Ein politisches Hauptziel der PC in jüngerer Zeit in Deutschland war der Kampf gegen die AfD. Die „Auseinandersetzung“ war einer demokratischen Gesellschaft nicht würdig. Politisch-medial wurde eine Strategie der Ausgrenzung gefahren. Zudem kam es zu tätlichen Übergriffen, Morddrohungen bis hin zu Brandanschlägen auf Autos und Wohnungen von AfD-Politikern. AfD-Mitglieder wurden denunziert und verloren ihres Jobs.
Die PC-Ideologie hat auch deswegen ein destruktives Potential, finden Ullrich und Diefenbach, weil sie zu einer Spaltung und Entfremdung der Gesellschaft führt. Eine Entfremdung vor allem der einfachen Bürger von Medien und Journalisten, die sich wie Gouvernanten der PC aufführen und nicht mehr einfach über die Realität berichten, sondern sie entsprechen der PC-Vorgaben verbiegen. Selektive Berichterstattung, Auslassungen, Lückenjournalismus – all das führt dann zum Vorwurf der Lügenpresse. Ullrich und Diefenbach zeigen, dass es besonders im Zuge der Flüchtlingskrise 2015 und der medial hochgejubelten Willkommenskultur zu einem tiefgreifenden Vertrauensverlust in die (oft öffentlich-rechtlichen) Beschönigungsmedien kam.
Gleichzeitig beginnen die Politik und die Mainstreammedien den Kampf gegen „Fake News“ und „Hate Speech“ zu verstärken. Dass beides Kampfbegriffe sind, machen Ullrich und Diefenbach deutlich. Was Hate Speech wirklich ist, ist juristisch nicht klar definiert, das Schlagwort dient aber als Vorwand für Eingriffe und Sanktionen bis hin zu Zensur im Internet – etwa mit Heiko Maas unsäglichem Netzwerkdurchsuchungsgesetz (NetzDG), das der SPD-Politiker mit seinen dubiosen Hilfstruppen wie der Amadeu-Antonio-Stiftung unter der Führung einer ehemaligen Stasi-Spitzel-Dame durchsetzen will.

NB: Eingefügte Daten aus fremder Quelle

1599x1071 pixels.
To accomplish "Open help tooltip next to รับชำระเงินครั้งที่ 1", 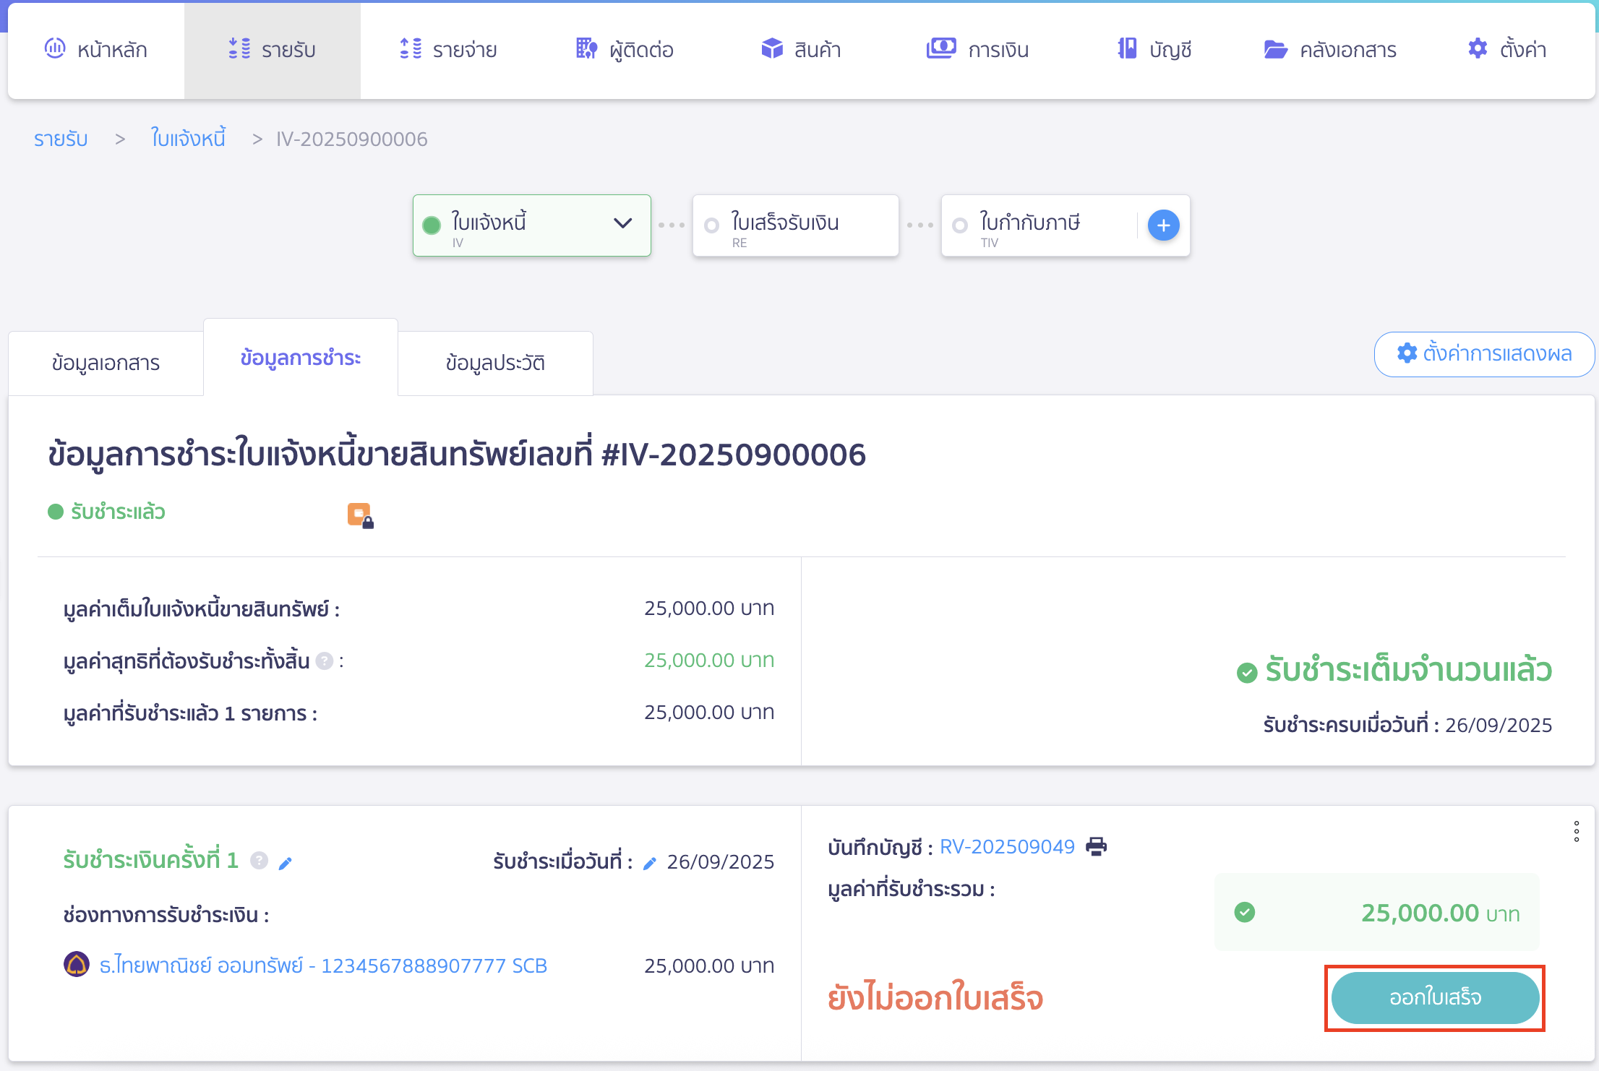I will point(259,860).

Die Schlusskapitel von Ullrich und Diefenbach sind eher düster: Entweder drohe das Abdriften in einen Überwachungsstaat, in dem (Gedanken-)Polizei und Justiz abweichende Meinungen verfolgen. Oder es komme zu einem Aufstand, einer Rebellion der bislang schweigenden Mehrheit, die sich nicht länger bevormunden lassen will. Ullrich und Diefenbach hoffen auf letzteres, warnen aber auch vor einer Eskalation, bei der sich radikalisierte PC- und Anti-PC-Kämpfer gegenüberstehen. Beides sei abzulehnen. Ihr Ideal ist und bleibt eine aufgeklärte Gesellschaft, die respektvoll, aber offen über die bestehenden Probleme debattiert. Es ist letztlich das alte liberale Ideal – das aber in der westlichen Welt zunehmend unter die Räder zu kommen droht.